**Given passage:**
Police Chiefs Frustrated over Local Immigration Enforcement

Immigration enforcement by local police is having a chilling effect on how residents interact with them, warns a report from the Police Executive Research Forum (PERF).

“The last thing we need is for laws to undermine the trust that police departments have built up with the community,” said Jerry Murphy, PERF’s Director of Homeland Security and Development, during a conference call with reporters.

Police and Immigration: How Chiefs are Leading their Communities through the Challenges explores six case-studies conducted between December 2008 and September 2009 in New Haven, CT; Prince William County,VA; Montgomery County, MD; Phoenix, AZ; Mesa, AZ; and Minneapolis, MN.

It finds these local law enforcement agencies are struggling with a political atmosphere that limits the “discretion of police to deal with immigration enforcement in ways they consider best. Officers are concerned about the reluctance among immigrants to contact police to report crimes even if they are victims or witnesses.

“In many places, police chiefs and police departments have become the public face of the immigration debate,” Murphy added. “There are a significant number of police departments that have been pulled into the debate and ask the question ‘what is our designated role in enforcing immigration law?’”

While the report provides immigration reform recommendations to Congress, it also offers suggestions to local police where federal and state education, oversight, and outreach regarding enforcement fall short:

  • Officers should be prohibited from arresting or detaining persons for the sole purpose of investigating their immigration status.
  • Officers should monitor indicators of racial profiling, investigate violations, and sanctions offenders.
  • Local police agencies should become knowledgeable about programs such as 287(g), Secure Communities, and state or local initiatives to ensure that the programs meet the agency’s specified goals for participation.

**Given material:**
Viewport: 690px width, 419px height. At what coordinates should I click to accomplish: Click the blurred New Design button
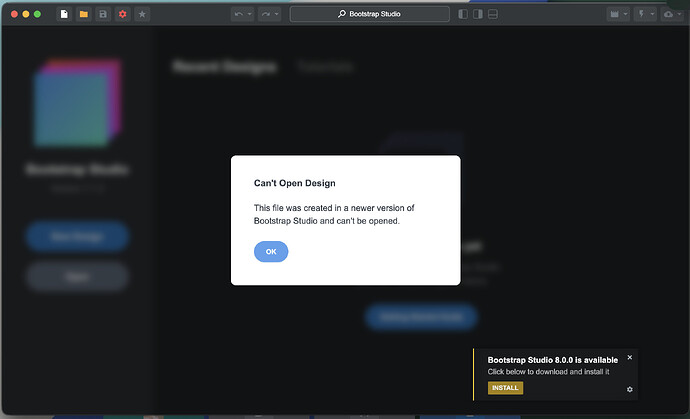click(x=77, y=237)
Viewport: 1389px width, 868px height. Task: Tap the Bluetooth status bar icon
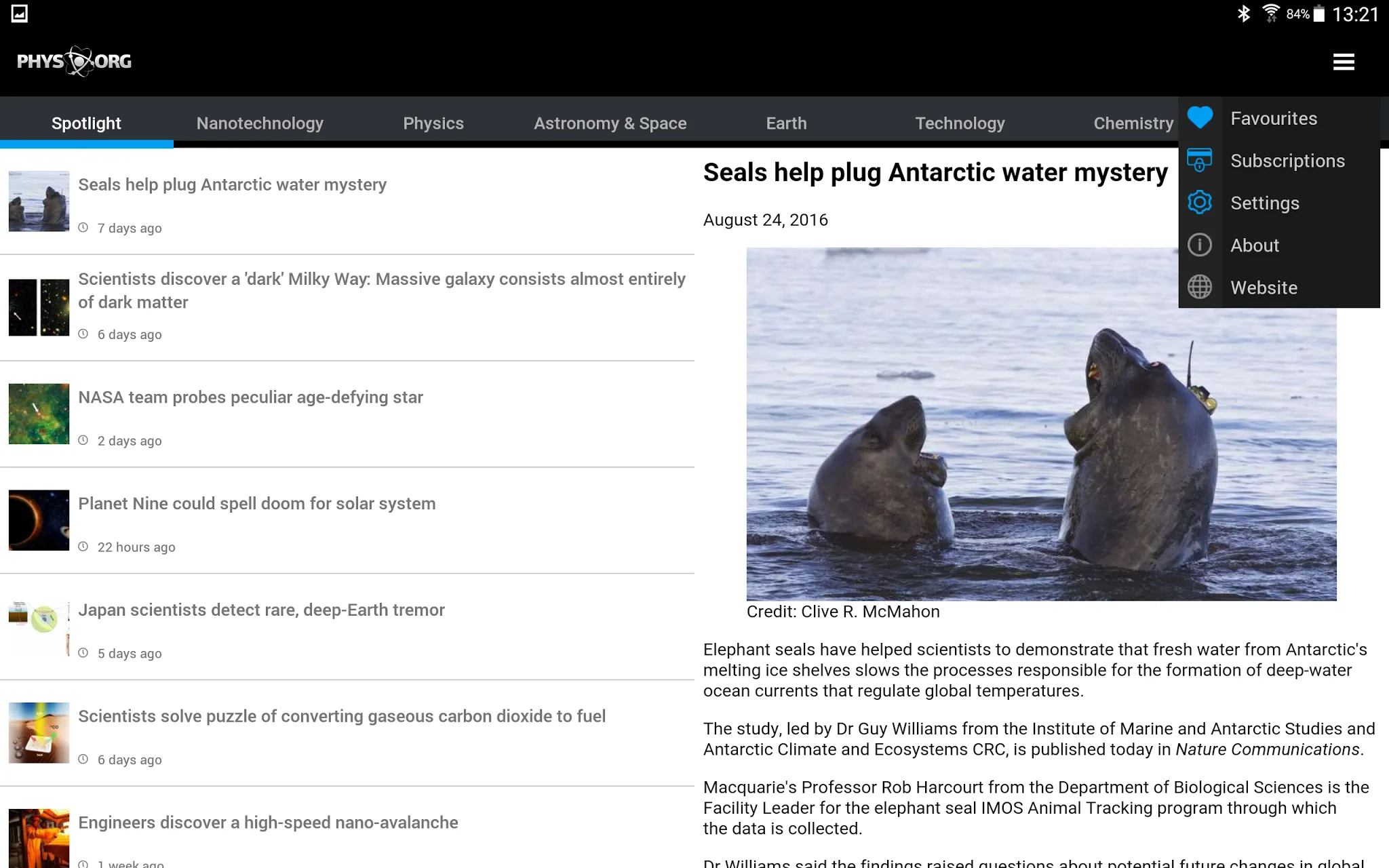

**Things to do:**
1. From the passage on police chiefs and immigration enforcement, write out word for word the part that opens with the words containing "While the report" and closes with "and sanctions offenders.".
2. Recast the paragraph of the passage on police chiefs and immigration enforcement that begins "Police and Immigration: How Chiefs are Leading" as a short bulleted list, keeping its main facts.

**Problem solutions:**
1.
While the report provides immigration reform recommendations to Congress, it also offers suggestions to local police where federal and state education, oversight, and outreach regarding enforcement fall short:

  • Officers should be prohibited from arresting or detaining persons for the sole purpose of investigating their immigration status.
  • Officers should monitor indicators of racial profiling, investigate violations, and sanctions offenders.

2.
- Report: Police and Immigration: How Chiefs are Leading their Communities through the Challenges
- Content: six case studies
- Period: December 2008 to September 2009
- Locations: New Haven, CT; Prince William County, VA; Montgomery County, MD; Phoenix, AZ; Mesa, AZ; Minneapolis, MN